-- Supplied information follows --

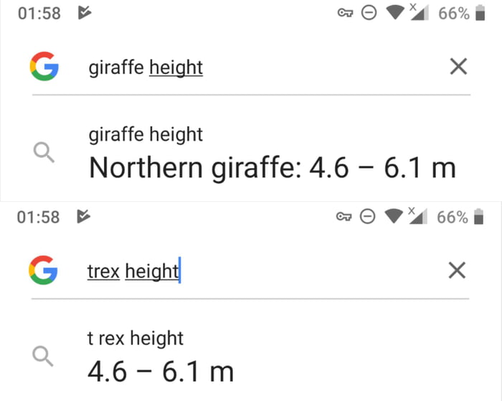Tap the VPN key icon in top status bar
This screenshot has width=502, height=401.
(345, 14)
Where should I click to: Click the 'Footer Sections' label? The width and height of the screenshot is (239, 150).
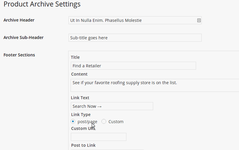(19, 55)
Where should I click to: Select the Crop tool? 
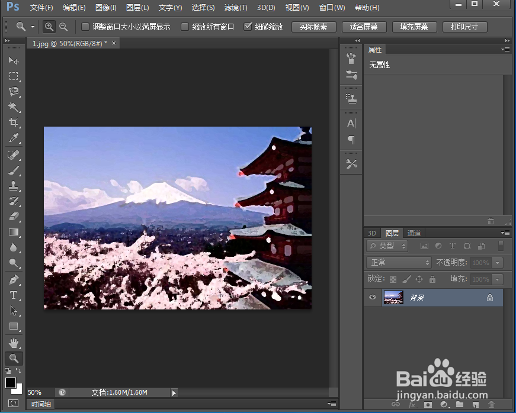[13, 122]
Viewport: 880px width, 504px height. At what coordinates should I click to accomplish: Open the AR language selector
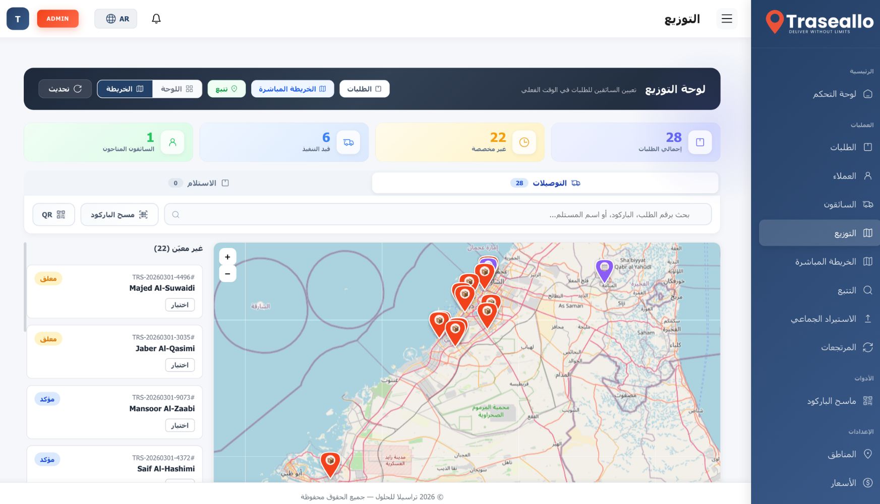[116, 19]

-- Supplied information concluded --
-- Supplied information follows --

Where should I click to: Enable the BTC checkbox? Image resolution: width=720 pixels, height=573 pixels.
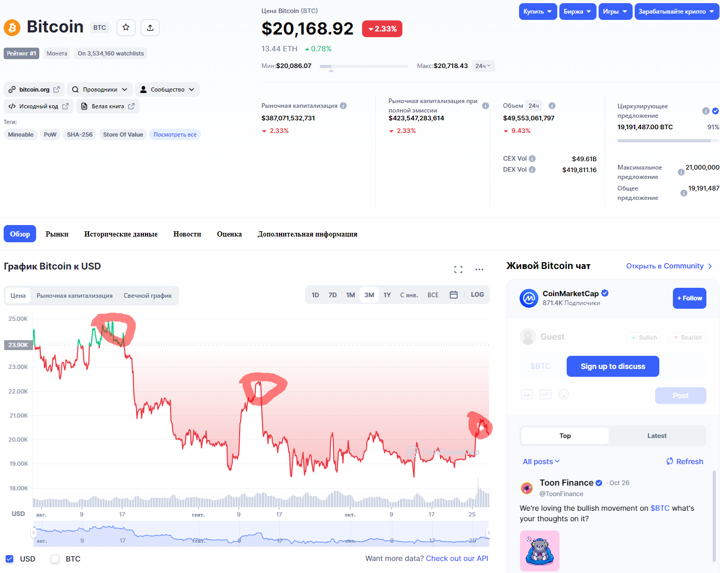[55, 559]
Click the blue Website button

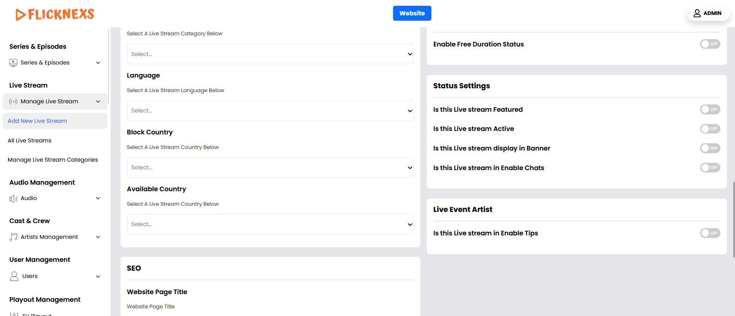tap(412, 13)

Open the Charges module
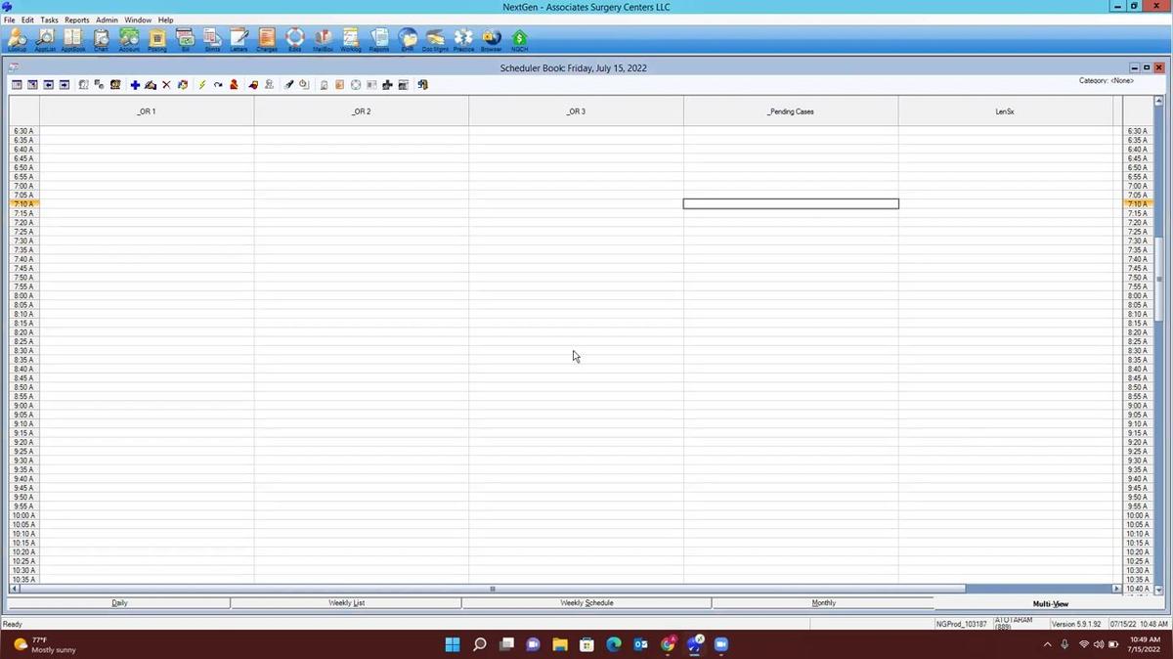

-- Supplied information concluded --

What you are asked to do → For this exercise, reproduce exactly the lines of the records above from the one with "Where should I click to: Enable" up to and including the one with "Open the Charges module", without pictures.

Answer for the task →
Where should I click to: Enable the BTC checkbox? Image resolution: width=720 pixels, height=573 pixels.
[55, 559]
Click the blue Website button

tap(412, 13)

Open the Charges module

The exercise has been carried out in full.